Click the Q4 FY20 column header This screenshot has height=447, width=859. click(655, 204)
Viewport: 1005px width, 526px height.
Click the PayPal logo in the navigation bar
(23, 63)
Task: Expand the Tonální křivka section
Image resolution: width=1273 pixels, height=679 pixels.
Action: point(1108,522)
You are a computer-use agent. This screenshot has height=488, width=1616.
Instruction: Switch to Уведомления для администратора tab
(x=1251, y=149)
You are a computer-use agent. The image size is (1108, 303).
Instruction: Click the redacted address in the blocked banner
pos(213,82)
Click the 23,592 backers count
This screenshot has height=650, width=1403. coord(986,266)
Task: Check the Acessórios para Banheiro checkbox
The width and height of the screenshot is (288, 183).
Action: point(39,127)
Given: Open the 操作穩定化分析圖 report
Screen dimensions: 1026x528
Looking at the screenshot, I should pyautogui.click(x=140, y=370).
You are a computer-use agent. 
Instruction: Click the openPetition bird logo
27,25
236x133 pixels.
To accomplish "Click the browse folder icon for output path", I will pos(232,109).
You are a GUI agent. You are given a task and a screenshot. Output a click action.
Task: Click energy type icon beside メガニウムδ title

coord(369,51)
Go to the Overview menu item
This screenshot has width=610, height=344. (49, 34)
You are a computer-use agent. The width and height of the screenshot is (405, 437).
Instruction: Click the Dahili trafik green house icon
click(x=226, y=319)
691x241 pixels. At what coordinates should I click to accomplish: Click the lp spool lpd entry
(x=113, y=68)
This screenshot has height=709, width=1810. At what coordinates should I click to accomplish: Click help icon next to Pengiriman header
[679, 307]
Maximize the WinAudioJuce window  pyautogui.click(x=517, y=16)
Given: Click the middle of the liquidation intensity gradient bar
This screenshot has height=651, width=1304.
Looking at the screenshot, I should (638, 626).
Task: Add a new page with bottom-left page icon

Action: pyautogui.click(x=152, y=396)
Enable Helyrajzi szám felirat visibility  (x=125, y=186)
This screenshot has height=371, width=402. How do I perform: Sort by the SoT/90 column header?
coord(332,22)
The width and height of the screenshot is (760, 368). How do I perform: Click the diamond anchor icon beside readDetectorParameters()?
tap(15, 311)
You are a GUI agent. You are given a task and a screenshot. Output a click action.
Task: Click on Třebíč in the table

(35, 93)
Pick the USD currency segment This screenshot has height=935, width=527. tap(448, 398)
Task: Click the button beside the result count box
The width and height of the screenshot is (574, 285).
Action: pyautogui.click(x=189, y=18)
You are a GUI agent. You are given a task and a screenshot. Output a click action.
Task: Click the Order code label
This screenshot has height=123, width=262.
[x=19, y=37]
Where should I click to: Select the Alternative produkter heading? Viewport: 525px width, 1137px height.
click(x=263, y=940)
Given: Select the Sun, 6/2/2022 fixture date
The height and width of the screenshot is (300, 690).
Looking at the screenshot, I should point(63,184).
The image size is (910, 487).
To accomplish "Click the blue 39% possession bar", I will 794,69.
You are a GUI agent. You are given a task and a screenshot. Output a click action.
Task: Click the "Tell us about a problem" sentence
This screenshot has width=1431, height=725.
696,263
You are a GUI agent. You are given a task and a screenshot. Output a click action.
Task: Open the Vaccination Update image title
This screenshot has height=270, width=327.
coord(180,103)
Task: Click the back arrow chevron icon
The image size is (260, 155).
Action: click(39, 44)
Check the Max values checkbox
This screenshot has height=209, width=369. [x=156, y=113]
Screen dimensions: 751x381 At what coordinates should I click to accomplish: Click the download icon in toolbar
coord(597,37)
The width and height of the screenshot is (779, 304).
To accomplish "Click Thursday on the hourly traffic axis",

## Task item:
Retype the material above exactly as given.

## Reply to the exercise:
Click the Q4 FY20 column header This screenshot has height=447, width=859. click(655, 204)
Viewport: 1005px width, 526px height.
Click the PayPal logo in the navigation bar
(23, 63)
Task: Expand the Tonální křivka section
Image resolution: width=1273 pixels, height=679 pixels.
Action: point(1108,522)
You are a computer-use agent. This screenshot has height=488, width=1616.
Instruction: Switch to Уведомления для администратора tab
(x=1251, y=149)
You are a computer-use agent. The image size is (1108, 303).
Instruction: Click the redacted address in the blocked banner
pos(213,82)
Click the 23,592 backers count
This screenshot has height=650, width=1403. coord(986,266)
Task: Check the Acessórios para Banheiro checkbox
The width and height of the screenshot is (288, 183).
Action: point(39,127)
Given: Open the 操作穩定化分析圖 report
Screen dimensions: 1026x528
Looking at the screenshot, I should pyautogui.click(x=140, y=370).
You are a computer-use agent. 
Instruction: Click the openPetition bird logo
27,25
236x133 pixels.
To accomplish "Click the browse folder icon for output path", I will pos(232,109).
You are a GUI agent. You are given a task and a screenshot. Output a click action.
Task: Click energy type icon beside メガニウムδ title

coord(369,51)
Go to the Overview menu item
This screenshot has width=610, height=344. (49, 34)
You are a computer-use agent. The width and height of the screenshot is (405, 437).
Instruction: Click the Dahili trafik green house icon
click(x=226, y=319)
691x241 pixels. At what coordinates should I click to accomplish: Click the lp spool lpd entry
(x=113, y=68)
This screenshot has height=709, width=1810. At what coordinates should I click to accomplish: Click help icon next to Pengiriman header
[679, 307]
Maximize the WinAudioJuce window  pyautogui.click(x=517, y=16)
Given: Click the middle of the liquidation intensity gradient bar
This screenshot has height=651, width=1304.
Looking at the screenshot, I should (638, 626).
Task: Add a new page with bottom-left page icon

Action: pyautogui.click(x=152, y=396)
Enable Helyrajzi szám felirat visibility  (x=125, y=186)
This screenshot has height=371, width=402. How do I perform: Sort by the SoT/90 column header?
coord(332,22)
The width and height of the screenshot is (760, 368). How do I perform: Click the diamond anchor icon beside readDetectorParameters()?
tap(15, 311)
You are a GUI agent. You are given a task and a screenshot. Output a click action.
Task: Click on Třebíč in the table

(35, 93)
Pick the USD currency segment This screenshot has height=935, width=527. tap(448, 398)
Task: Click the button beside the result count box
The width and height of the screenshot is (574, 285).
Action: pyautogui.click(x=189, y=18)
You are a GUI agent. You are given a task and a screenshot. Output a click action.
Task: Click the Order code label
This screenshot has height=123, width=262.
[x=19, y=37]
Where should I click to: Select the Alternative produkter heading? Viewport: 525px width, 1137px height.
click(x=263, y=940)
Given: Select the Sun, 6/2/2022 fixture date
The height and width of the screenshot is (300, 690).
Looking at the screenshot, I should point(63,184).
The image size is (910, 487).
To accomplish "Click the blue 39% possession bar", I will 794,69.
You are a GUI agent. You are given a task and a screenshot. Output a click action.
Task: Click the "Tell us about a problem" sentence
This screenshot has width=1431, height=725.
696,263
You are a GUI agent. You are given a task and a screenshot. Output a click action.
Task: Open the Vaccination Update image title
This screenshot has height=270, width=327.
coord(180,103)
Task: Click the back arrow chevron icon
The image size is (260, 155).
Action: click(39, 44)
Check the Max values checkbox
This screenshot has height=209, width=369. [x=156, y=113]
Screen dimensions: 751x381 At what coordinates should I click to accomplish: Click the download icon in toolbar
coord(597,37)
The width and height of the screenshot is (779, 304).
To accomplish "Click Thursday on the hourly traffic axis",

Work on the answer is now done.